- Location: Winter Haven, Florida
- Coordinates: 28°00′40″N 81°42′38″W﻿ / ﻿28.011°N 81.7106°W
- Type: natural freshwater lake
- Basin countries: United States
- Max. length: 4,855 feet (1,480 m)
- Max. width: 2,145 feet (654 m)
- Surface area: 144 acres (58 ha)
- Average depth: 12.2 feet (3.7 m)
- Max. depth: 34.5 feet (10.5 m)
- Surface elevation: 128 feet (39 m)

= Lake Otis (Florida) =

Lake Otis is a natural freshwater lake located on the east side of Winter Haven, Florida. The Polk County Water Atlas says the lake sometimes is known as Little Otis, but this is confirmed nowhere else. The main part of the lake is somewhat rectangular in shape and on the south side of the main section of the lake is a long tail-shaped cove. Lake Otis has a 144 acre surface. It is connected on its northeast side to nearby Lake Link by a 50 ft canal. This is the closest point between the two lakes. Other than where the shore where the two lakes are very close, Lake Otis is completely surrounded by residences. Lakewood Causeway runs between the two lakes. To the south of this area is a gated community that can be accessed by the public during the daytime.

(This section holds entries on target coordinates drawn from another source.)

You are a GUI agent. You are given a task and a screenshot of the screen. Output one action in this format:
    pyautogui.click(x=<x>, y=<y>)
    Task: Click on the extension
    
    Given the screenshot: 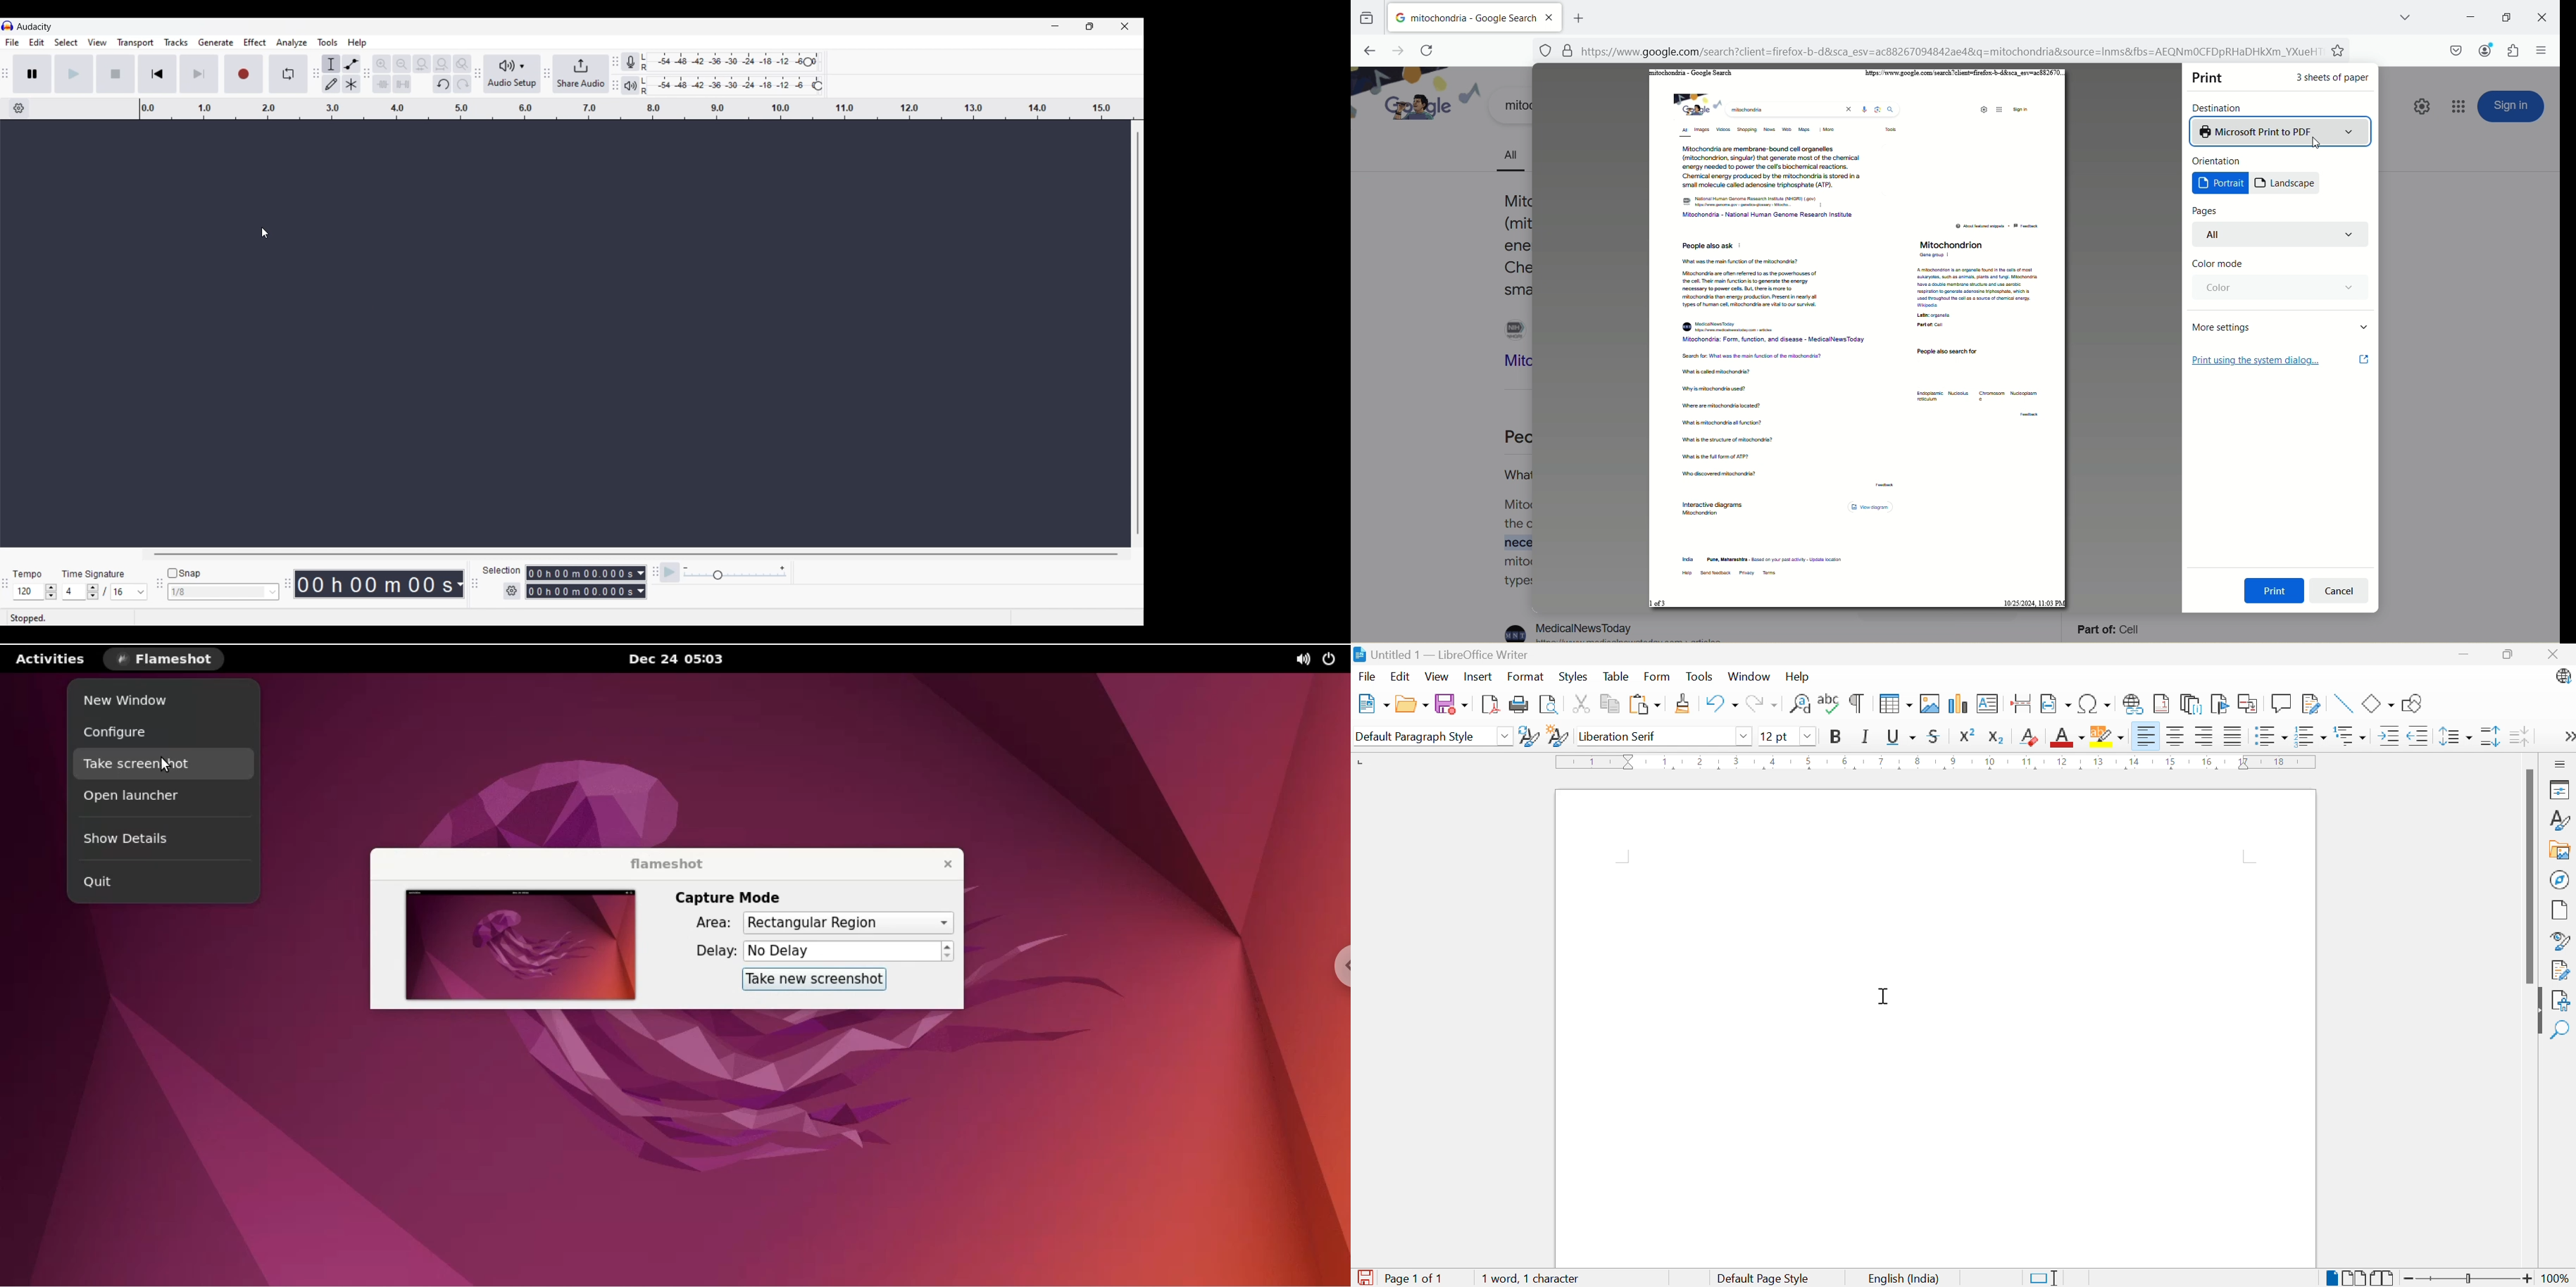 What is the action you would take?
    pyautogui.click(x=2516, y=50)
    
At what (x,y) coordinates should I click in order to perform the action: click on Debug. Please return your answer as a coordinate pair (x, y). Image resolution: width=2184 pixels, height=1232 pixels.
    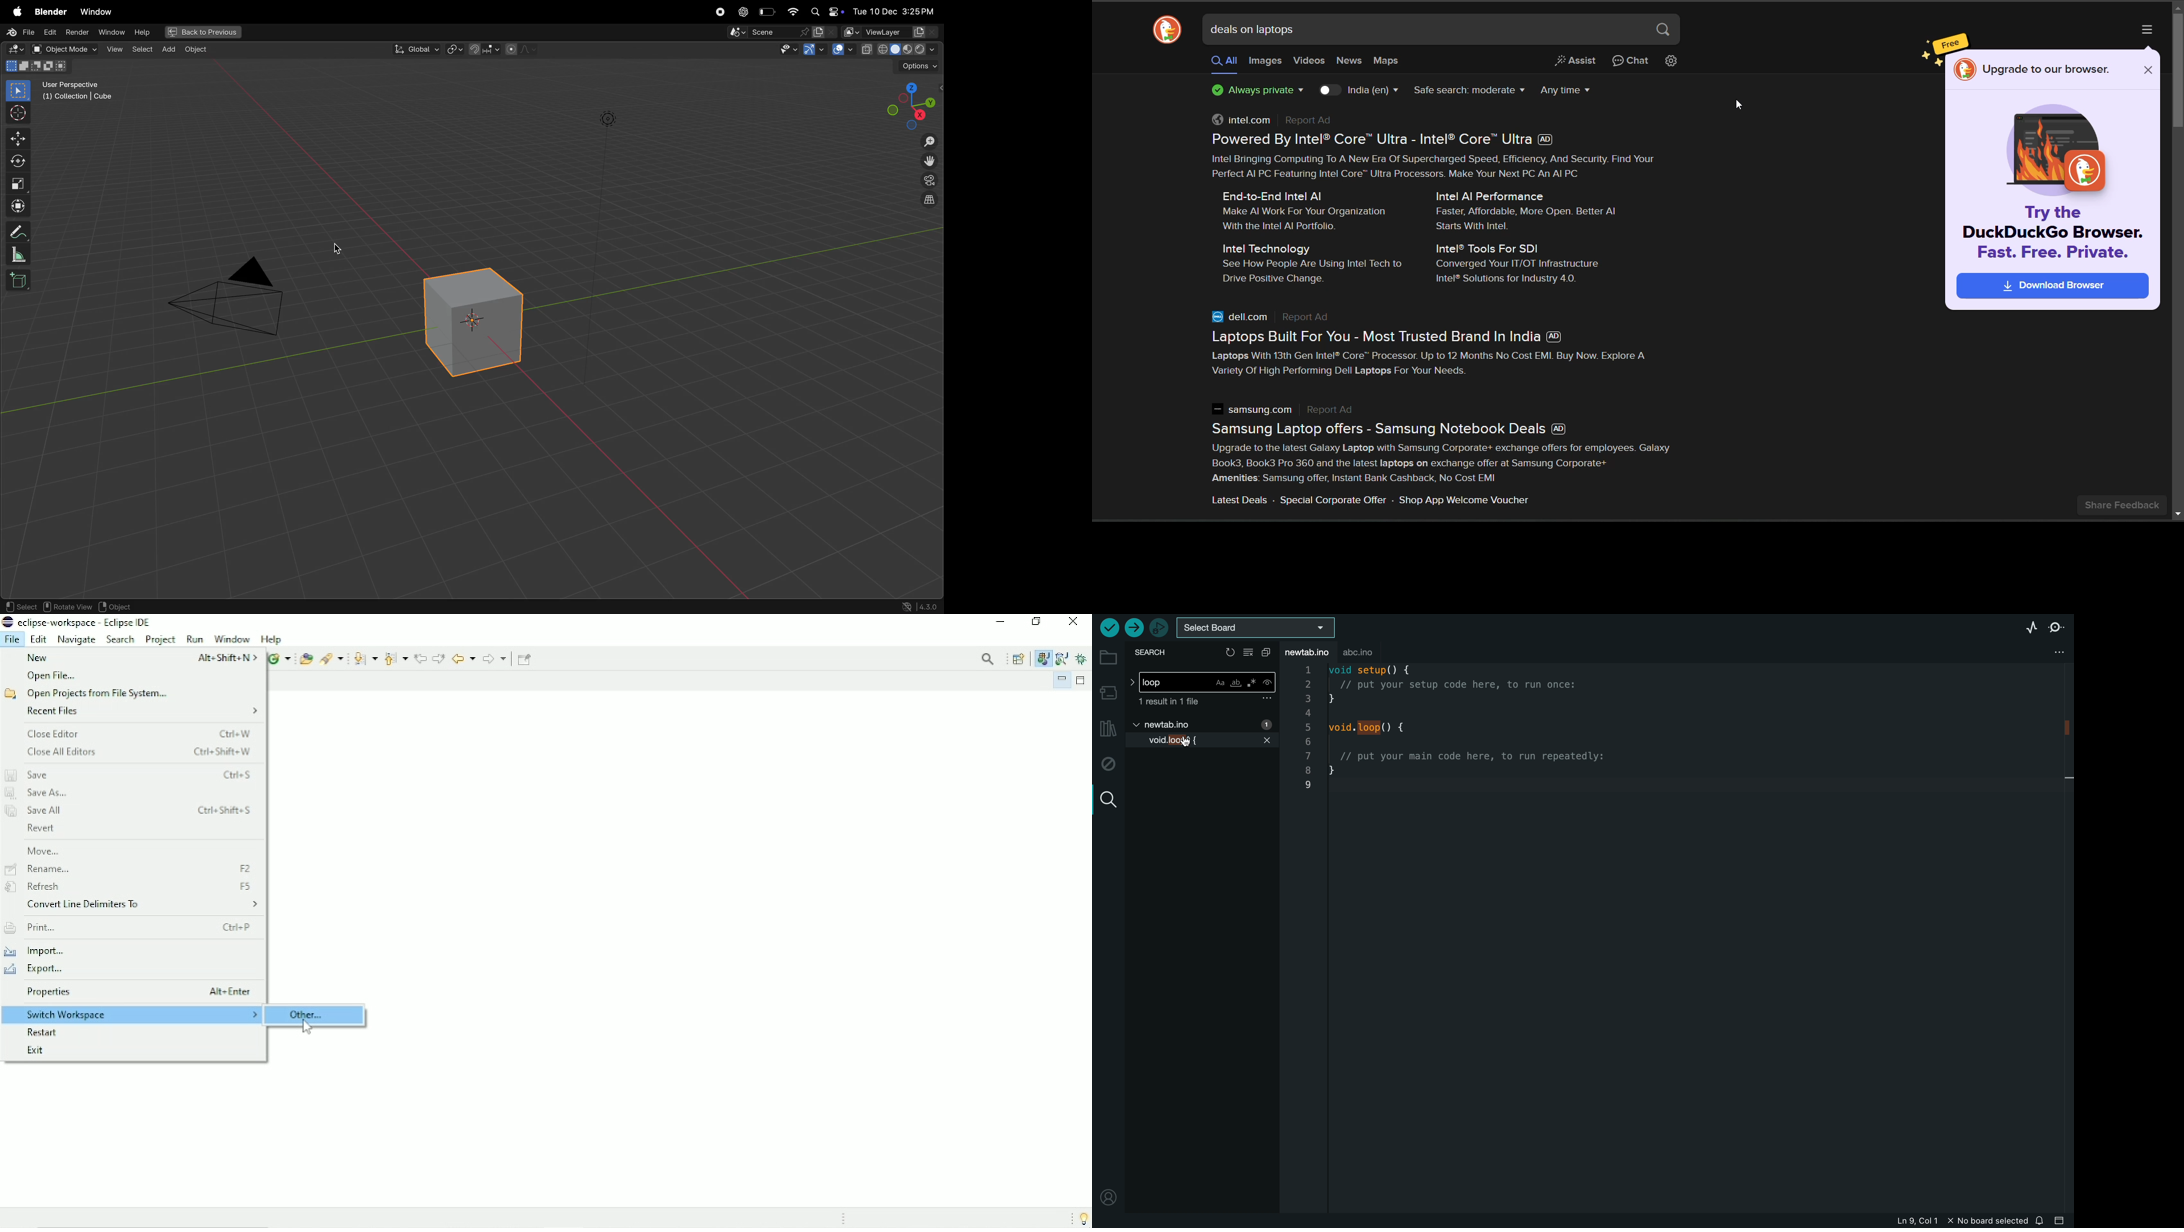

Most of the south cove is surrounded by another gated community and the public is prevented from entering it by gates that are closed all the time.

Lake Otis has no public boat ramps or swimming areas. In fact, there are no areas of the shore accessible to the public. The entire shore of the lake, other than the area near Lake Link, has steep banks. The Hook and Bullet website, however, says Lake Otis contains largemouth bass, bluegill and crappie.